In the United States, a major newspaper is a daily metropolitan or national tabloid that reaches a significant percentage of households in its distribution area. The largest newspaper by circulation is the New York Times, which has a peak daily circulation of 2.8 million copies. Other large daily papers include the Los Angeles Times and the Washington Post. The Boston Globe and the Chicago Tribune are among the nation’s other major regional newspapers.
Many newspapers have been accused of bias or failing to report all sides of a story. To counter these allegations, many have instituted policies to increase their credibility. These may include appointing an ombudsman to receive complaints and investigate issues, developing ethics policies and training, using more stringent corrections procedures, and communicating to readers how decisions are made. Some newspapers have even implemented a “rule of silence” in which editors do not comment on stories before publication.
The Yale Daily News is a student-run newspaper published every weekday during the academic year at Yale University. It is the oldest college newspaper in the United States, and its alumni have gone on to careers in journalism and public service, including William F. Buckley, Lan Samantha Chang, John Hersey, Strobe Talbott, and Sargent Shriver. Its staff, writers, and contributors are drawn largely from the school’s student body, though it does employ professional journalists and editors.

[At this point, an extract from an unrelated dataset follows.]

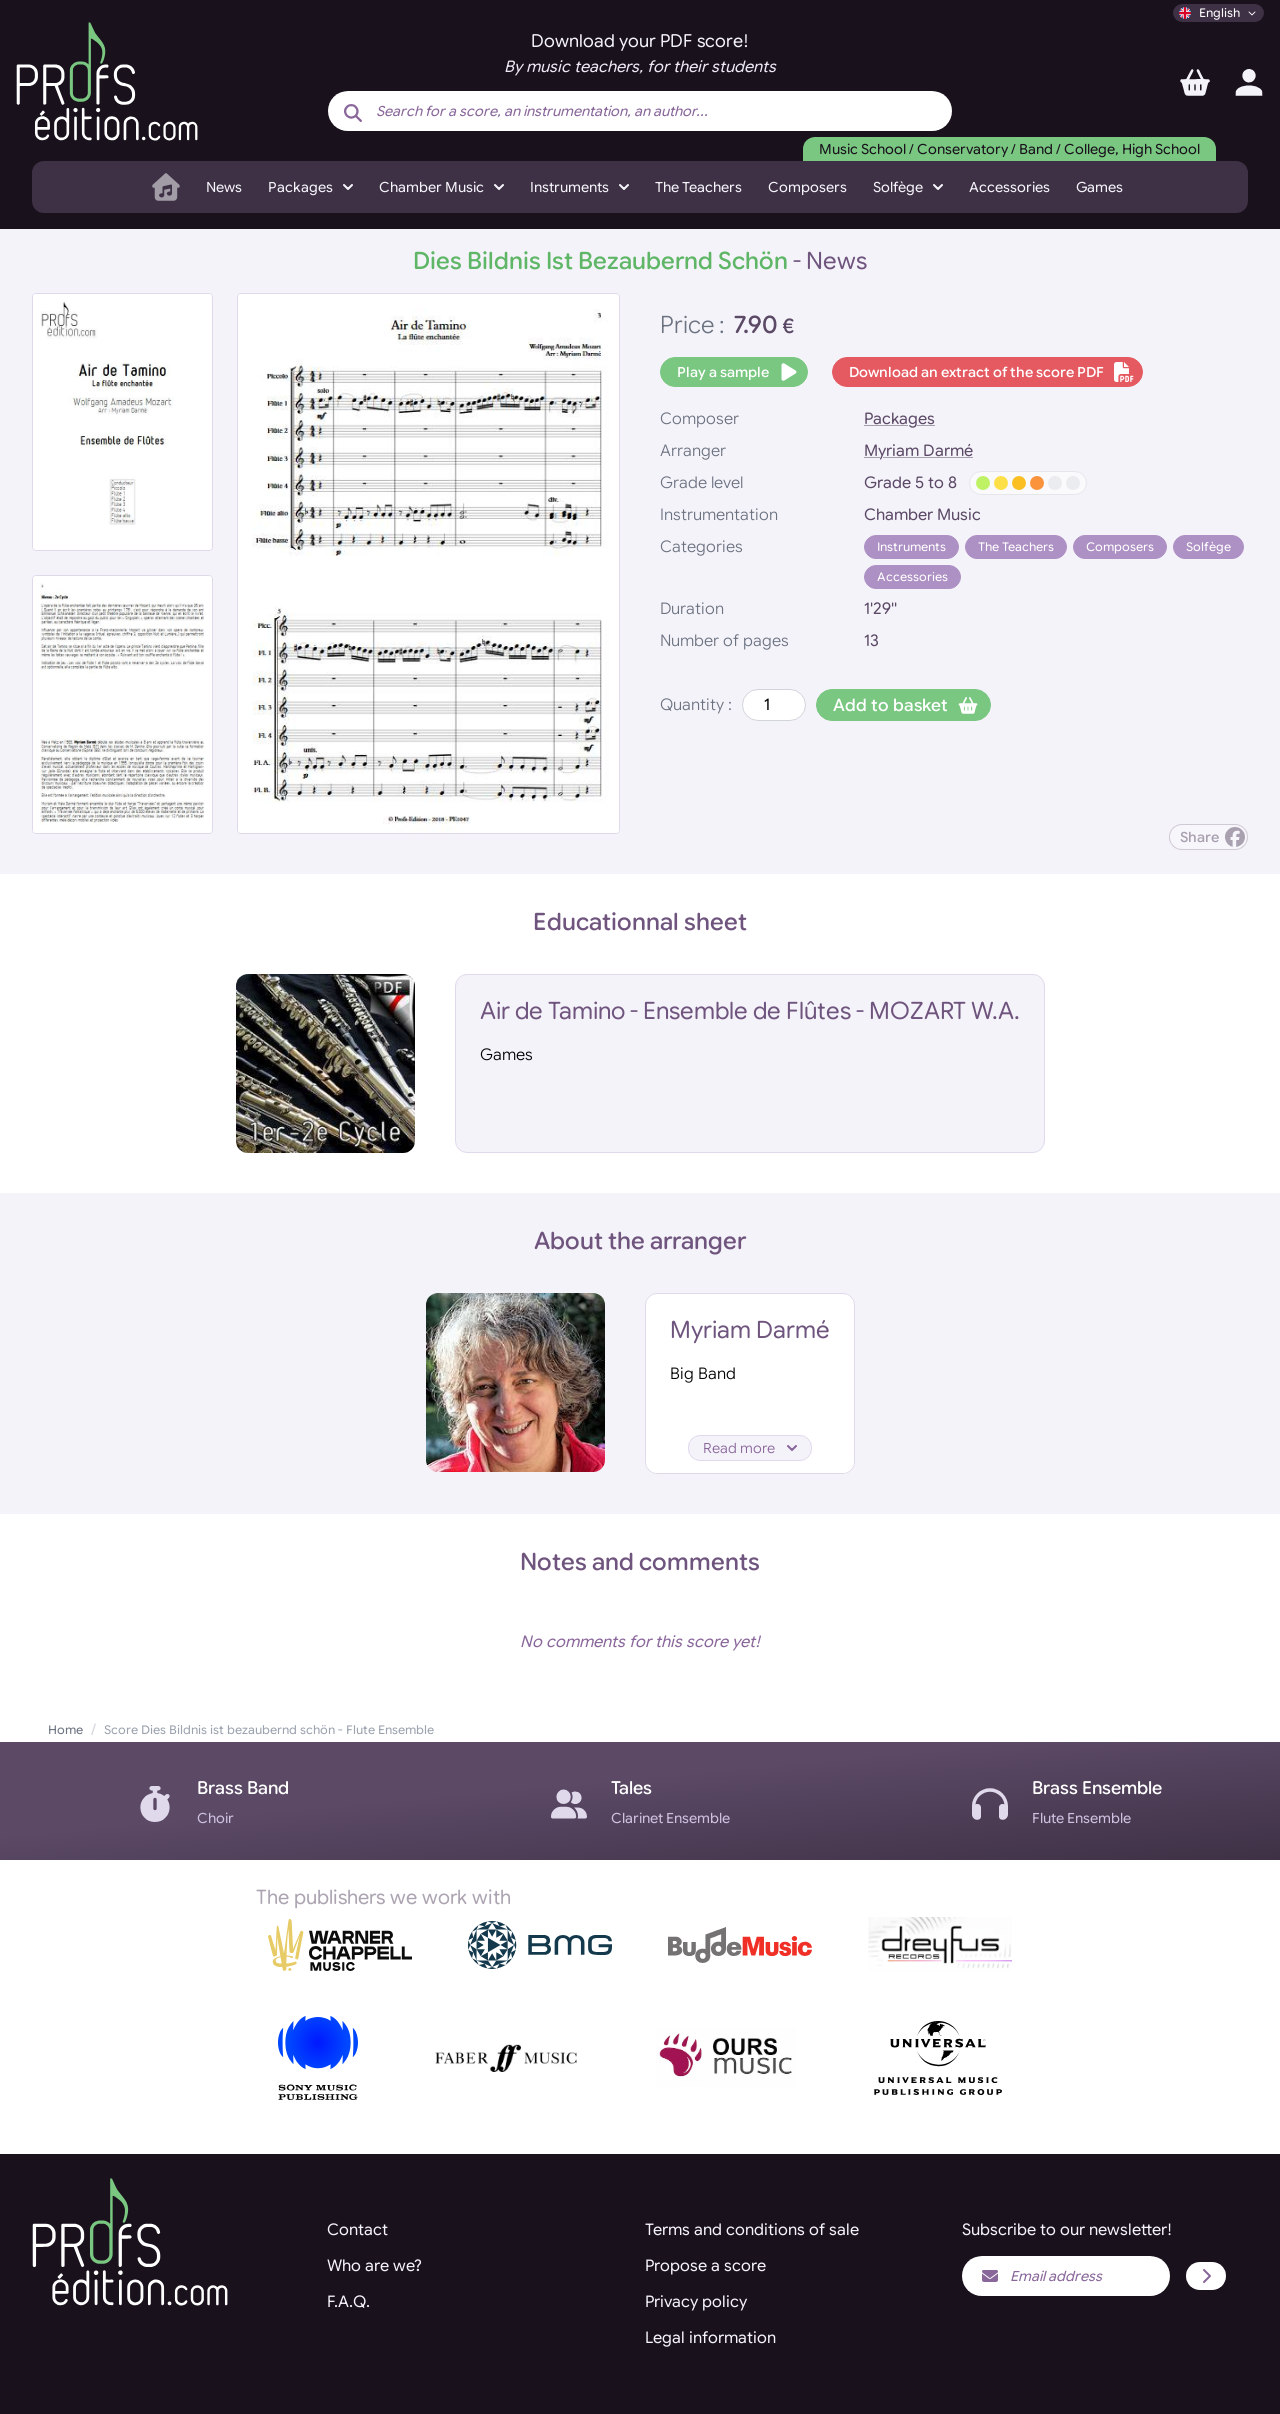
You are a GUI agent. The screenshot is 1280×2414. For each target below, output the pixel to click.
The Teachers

A newspaper is an official publication of a country or region that contains news and information about current events, people, and places. It is often distributed on a weekly basis and can be classified as either a magazine or a newspaper. It can be published by an individual, company, organization, or government agency. In addition to providing news and commentary, a newspaper can also function as a source of education for its readers, especially young children.
The New York Daily News was once the largest-circulation tabloid newspaper in the United States, reaching its peak at the turn of the 20th century. In recent decades, it has exhibited a more moderate-to-liberal bias and is often contrasted with the right-rated rival New York Post. It is currently owned by Tribune Publishing, formerly known as Tronc, and was founded in 1919 as the first U.S. daily printed in tabloid format. It is headquartered at 4 New York Plaza in Manhattan. In the 21st century, its circulation has fallen significantly as readers have switched to online media sources. The newspaper is renowned for its hard-hitting investigative and breaking news coverage, particularly of police corruption.